Aber eben auch Überleben des glücklichsten Arbeiters, des Innovatisten, des Engagiertesten. Ist Kapitalismus seinem Wesen nach schlecht? Darauf habe ich keine Antwort, ich weiß nur, dass er so, wie wir ihn konzipiert haben, gefährlich ist. Aber so verhält es sich mit vielen Dingen. Ist die Bibel schlecht? Eher nicht. Kann sie zur Waffe werden? Werden in ihrem Namen Menschen misshandelt? Ja, jeden Tag.
Kann man sich auch zu verletzlich geben?
Wenn man dem Falschen etwas zu Intimes erzählt und sich hinterher denkt: Oh, Gott, ich hätte meine Eheprobleme nicht erwähnen dürfen, dann kann ein richtiger Verletzlichkeitskater entstehen. Es gibt Dinge, die sollte man nur dem besten Freund mitteilen. Ein, zwei gute Freunde, denen man sich anvertraut, reichen schon, um seine Scham überwinden.
Wie weit sind Sie bei Ihrer eigenen Überwindung von Scham bisher gekommen?
Scham ist nicht nur ein inneres Gefühl. Es ist ein Bewusstsein für politische, kulturelle, soziale Botschaften, die Scham erzeugen. Ich verfüge heute über mehr Möglichkeiten, gegen meine Scham anzugehen. Diese Fähigkeiten können wir alle lernen, aber immun werden wir nie. Ein Beispiel: Meine Buchvorstellungstour fand gleichzeitig mit dem ersten Schultag meines zwölfjährigen Sohnes nach den Ferien statt. Eine Freundin sagte: Oh Gott, dann versäumst du ja seinen ersten Abend nach der Rückkehr zur Schule? – Ja, da werde ich in New York sein. – Wow. Fühlst du dich da nicht schlecht? – Natürlich sagt das mehr über ihre eigene Seelenlage aus als über mich, aber vor meiner Krise hätte ich mir wohl überlegt, ob ich die Reise absagen sollte. Dieses Mal hat mich das überhaupt nicht tangiert. Das ist für mich ein Fortschritt. Ich habe mich gefragt, bin ich eine schlechte Mutter? Nein. Bin ich nicht. Heute ist mir in dieser Situation nur wichtig, was mein Sohn denkt. Und mein Mann. Die Meinung anderer Leute ist mir völlig egal.

__BEREITGESTELLTE DATEN__
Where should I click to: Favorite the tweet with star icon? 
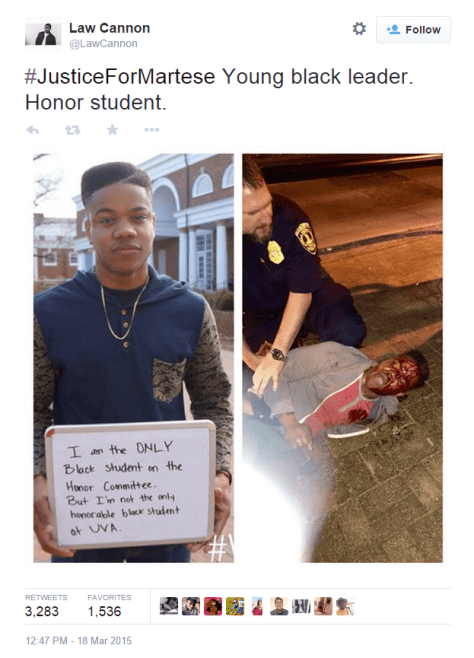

__AUFGABE A__
Schreibe den Abschnitt des Ausgangstexts von „Aber eben auch“ bis einschließlich „seine Scham überwinden.“ noch einmal ab und ersetze dabei „Eheprobleme“ durch „Geldsorgen“.
__AUFGABE B__
Übersetze diesen Satz aus dem Ausgangstext ins Englische: „Es gibt Dinge, die sollte man nur dem besten Freund mitteilen.“
Die Daten stammen aus einer anderen Quelle als der Ausgangstext.

__ANTWORTBEREICH A__
Aber eben auch Überleben des glücklichsten Arbeiters, des Innovatisten, des Engagiertesten. Ist Kapitalismus seinem Wesen nach schlecht? Darauf habe ich keine Antwort, ich weiß nur, dass er so, wie wir ihn konzipiert haben, gefährlich ist. Aber so verhält es sich mit vielen Dingen. Ist die Bibel schlecht? Eher nicht. Kann sie zur Waffe werden? Werden in ihrem Namen Menschen misshandelt? Ja, jeden Tag.
Kann man sich auch zu verletzlich geben?
Wenn man dem Falschen etwas zu Intimes erzählt und sich hinterher denkt: Oh, Gott, ich hätte meine Geldsorgen nicht erwähnen dürfen, dann kann ein richtiger Verletzlichkeitskater entstehen. Es gibt Dinge, die sollte man nur dem besten Freund mitteilen. Ein, zwei gute Freunde, denen man sich anvertraut, reichen schon, um seine Scham überwinden.

__ANTWORTBEREICH B__
There are things you should only share with your best friend.